(originally published May 1, 2015)
When I was in high school, I remember being so insecure and afraid of what people thought of me that I use to be nervous just to walk across the cafeteria because I didn't want people to critique me. I've often struggled over the years of what people think about me.
Do they like me?
Do they dislike me?
How does my outfit and hair look?
Am I funny or annoying?
On and on and on the thoughts played in my head like the dripping faucet that won't allow one any peace. I can relate to Saul's actions in 1 Samuel 15, unfortunately. But thankfully, I can also "not relate" to him because God has helped me over the years to care less about what others think and more about what He thinks. Saul missed that one.
In this chapter, God orders Saul (through Samuel) to battle and defeat the Amalekites. And not just defeat them, but annihilate them. As in, kill every single human being and livestock from that nation. At the core of this, God wants remove any trace of a wicked nation. Back in Genesis 17, in the famous scene where Aaron and Hur hold up Moses' arms during a battle, the Amalekites fight Israel. Although Israel wins, God declares back then that he will remove the Amalekites from the Earth. God always does what He declares to do.
Back to 1 Samuel 15, Saul and the nation of Israel go to battle against the Amalekites and they do win! However, "Saul and the army" spare the life of the king and keeps the best livestock. In the next few verses following this, I remember just why Samuel is one of my favorite people in the Bible. Scripture says that Samuel cried out to the Lord all night because God says he regrets having made Saul king. I want to be like Samuel, who stays up all night to intercede and cry out to God. To have that kind of determination, perseverance, humility and relationship with God. A raw intimacy that supersedes self.
Th next day Samuel goes to find Saul, who ironically is building an altar to the Lord. See, Saul thinks he has done well by God. He thinks he has been obedient. However, Samuel confronts him on his obvious disobedience, having failed to kill the king and livestock. Here's a powerful truth: partial obedience is still disobedience. Saul did not fully carry through on God's command and therefor is deemed disobedient.
Now here's where to deadly trap comes in:
"I was afraid of the men and so I gave in to them."
I'm so convicted by this! Saul's disobedience can be traced to his desire to please men above God. Wow. It provides a powerful example of what the deep desire for men's approval can lead to. I learn in this passage that caring about what people think, particularly above what God thinks, does lead to disobedience.
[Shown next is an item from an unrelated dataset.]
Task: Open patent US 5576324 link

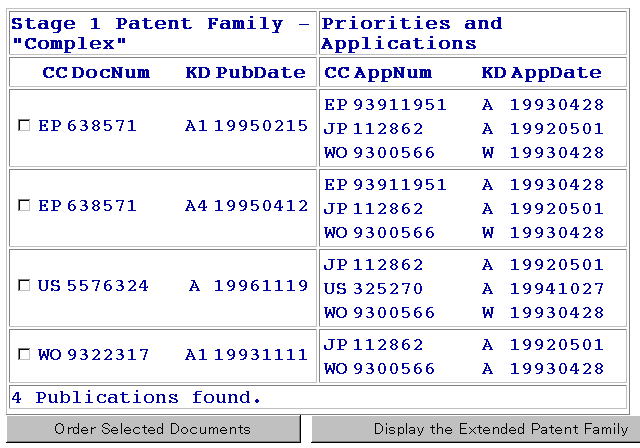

How does one avoid such a trap? Fight the urge to care! It seems to simple, yet vague, but it''s not! You have been given a moral compass and as a Christian, have the Holy Spirit dwelling within you. Chances are you're pretty set to know when something is wrong or not. And when you feel something is wrong, don't do it! Even if people are directing you to the wrong thing. Fight the urge to care about what people think about you. You do this by finding comfort and security in your Heavenly Father, which grows as you spend more and more intimate time with Him. What He thinks and desires is what really matters.
- Do you believe you struggle with the desire to please men? If so, in what areas is this particularly a challenge?
- Having identified potential pitfalls, what process will you take to remove yourself from the trap when it arises?